Anyway, should you have read this and decided you want to be among my hundreds of WordPress followers who somehow don’t show up on the readership statistics, please, do so. There should be a ‘Follow on WordPress’ button in the upper right corner of the page. There’s also a ‘Follow by e-mail’ if you want things sent to an already-overfull box of things you haven’t time to read. Thank you.

## Reading the Comics, December 2, 2017: Showing Intelligence Edition

November closed out with another of those weeks not quite busy enough to justify splitting into two. I blame Friday and Saturday. Nothing mathematically-themed was happening them. Suppose some days are just like that.

Johnny Hart’s Back To BC for the 26th is an example of using mathematical truths as profound statements. I’m not sure that I’d agree with just stating the Pythagorean Theorem as profound, though. It seems like a profound statement has to have some additional surprising, revelatory elements to it. Like, knowing the Pythagorean theorem is true means we can prove there’s exactly one line parallel to a given line and passing through some point. Who’d see that coming? I don’t blame Hart for not trying to fit all that into one panel, though. Too slow a joke. The strip originally ran the 4th of September, 1960.

Tom Toles’s Randolph Itch, 2 am rerun for the 26th is a cute little arithmetic-in-real-life panel. I suppose arithmetic-in-real-life. Well, I’m amused and stick around for the footer joke. The strip originally ran the 24th of February, 2002.

Zach Weinersmith’s Saturday Morning Breakfast Cereal makes its first appearance for the week on the 26th. It’s an anthropomorphic-numerals joke and some wordplay. Interesting trivia about the whole numbers that never actually impresses people: a whole number is either a perfect square, like 1 or 4 or 9 or 16 are, or else its square root is irrational. There’s no whole number with a square root that’s, like, 7.745 or something. Maybe I just discuss it with people who’re too old. It seems like the sort of thing to reveal to a budding mathematician when she’s eight.

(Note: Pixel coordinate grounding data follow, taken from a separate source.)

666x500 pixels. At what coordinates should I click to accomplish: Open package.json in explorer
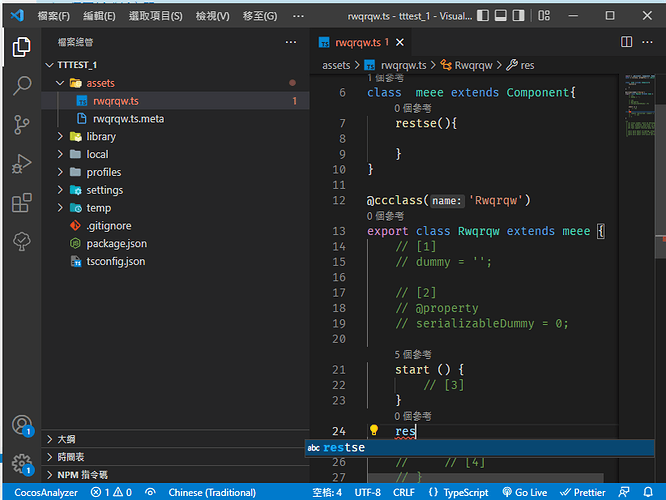tap(116, 243)

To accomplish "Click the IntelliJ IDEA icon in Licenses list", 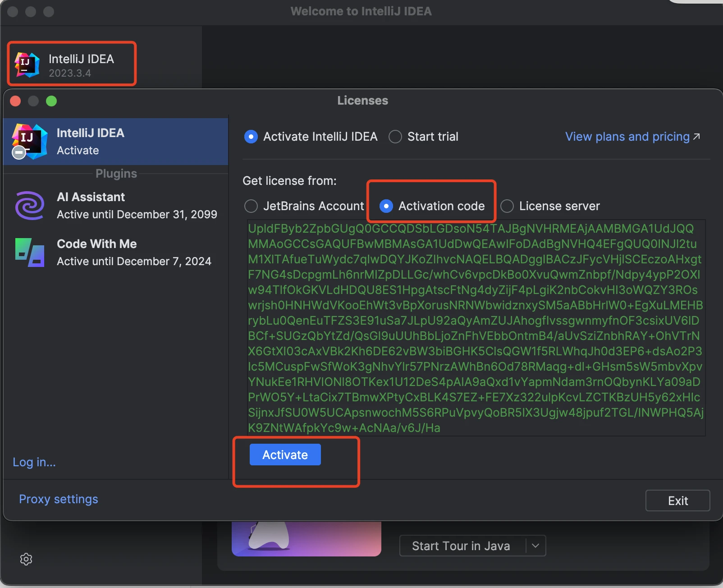I will coord(30,142).
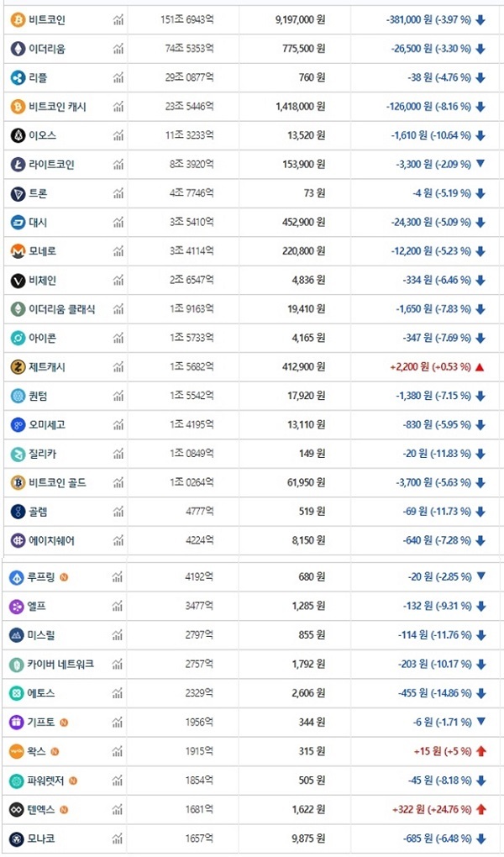Click the Dash (대시) logo icon
The width and height of the screenshot is (504, 857).
[x=18, y=223]
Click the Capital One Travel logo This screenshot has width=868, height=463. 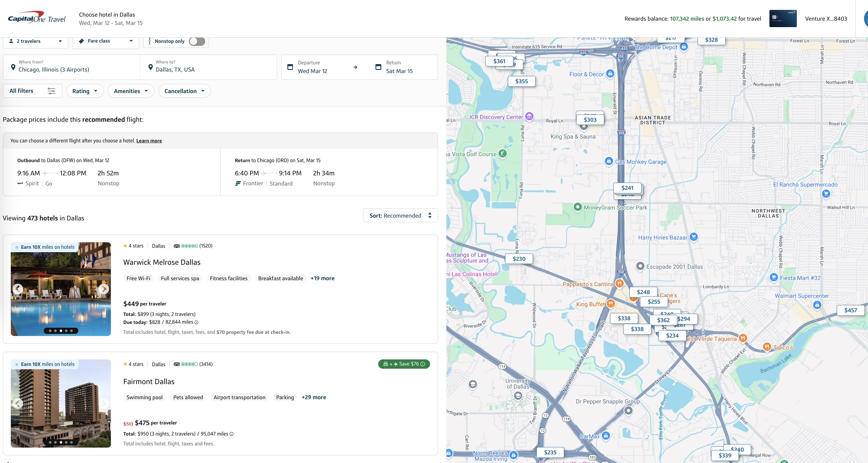click(36, 18)
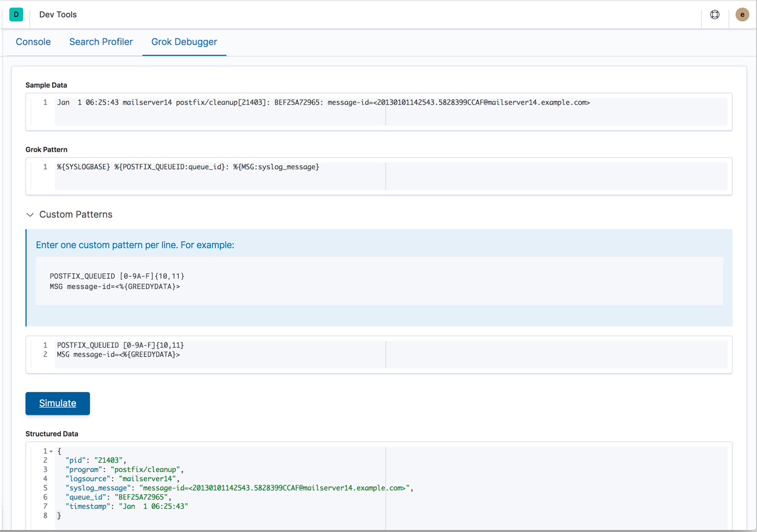Click the green Dev Tools "D" logo

point(16,14)
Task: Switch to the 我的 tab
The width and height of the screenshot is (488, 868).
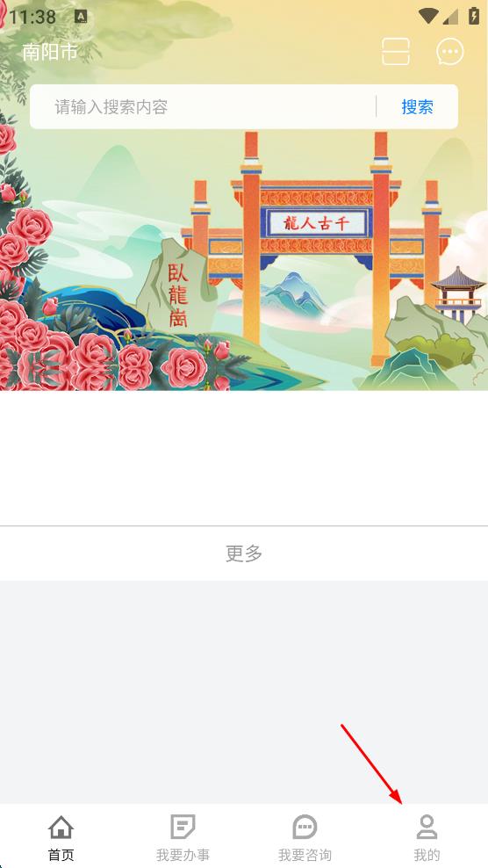Action: pos(427,835)
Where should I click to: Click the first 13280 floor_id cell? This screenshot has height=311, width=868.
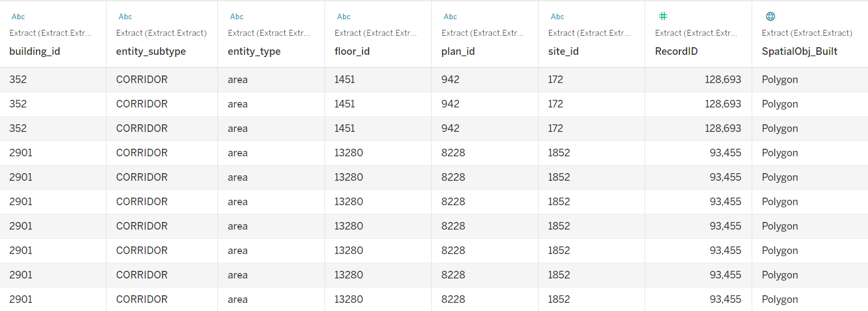click(x=349, y=153)
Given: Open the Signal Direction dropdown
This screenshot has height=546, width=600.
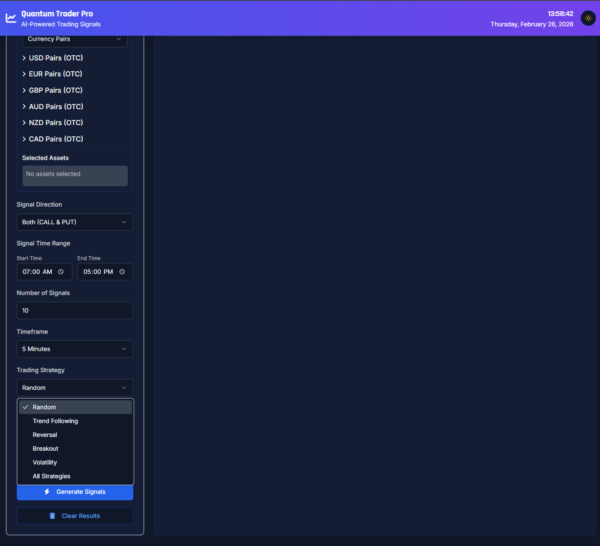Looking at the screenshot, I should [75, 222].

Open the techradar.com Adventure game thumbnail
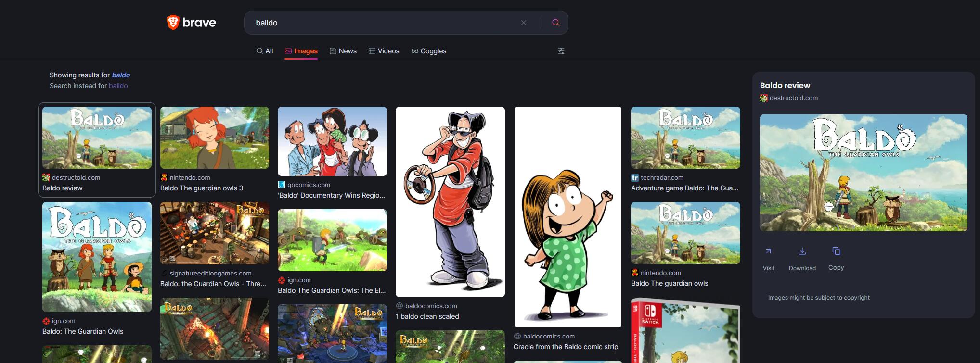click(x=685, y=138)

Saturday Morning Breakfast Cereal makes another appearance the 29th. The joke’s about using the Greek ε, which has a long heritage of use for “a small, positive number”. We use this all the time in analysis. A lot of proofs in analysis are done by using ε in a sort of trick. We want to show something is this value, but it’s too hard to do. Fine. Pick any ε, a positive number of unknown size. So then we’ll find something we can calculate, and show that the difference between the thing we want and the thing we can do is smaller than ε. And that the value of the thing we can calculate is that. Therefore, the difference between what we want and what we can do is smaller than any positive number. And so the difference between them must be zero, and voila! We’ve proved what we wanted to prove. I have always assumed that we use ε for this for the association with “error”, ideally “a tiny error”. If we need another tiny quantity we usually go to δ, probably because it’s close to ε and ‘d’ is still a letter close to ‘e’. (The next letter after ε is ζ, which carries other connotations with it and is harder to write than δ is.) Anyway, Weinersmith is just doing a ha-ha, your penis is small joke.

Samson’s Dark Side of the Horse for the 28th is a counting-sheep joke. It maybe doesn’t belong here but I really, really like the art of the final panel and I want people to see it.

Bud Grace’s Piranha Club for the 29th is, as with Back to BC, an attempt at showing intelligence through mathematics. There are some flaws in the system. Fun fact: since one million is a perfect square, Arnold could have answered within a single panel. (Also fun fact: I am completely unqualified to judge whether something is a “fun” fact.)

Jason Chatfield’s Ginger Meggs for the 29th is Ginger subverting the teacher’s questions, like so many teacher-and-student jokes will do.

Dan Thompson’s Brevity for the 30th is the anthropomorphic geometric figures joke for the week.

There seems to be no Mark Anderson’s Andertoons for this week. There’ve been some great ones (like on the 26th or the 28th and the 29th) but they’re not at all mathematical. I apologize for the inconvenience and am launching an investigation into this problem.

## Deciphering Wronski, Non-Standardly

I ran out of time to do my next bit on Wronski’s attempted definition of π. Next week, all goes well. But I have something to share anyway. William Lane Craig, of the The author of Boxing Pythagoras blog was intrigued by the starting point. And as a fan of studying how people understand infinity and infinitesimals (and how they don’t), this two-century-old example of mixing the numerous and the tiny set his course.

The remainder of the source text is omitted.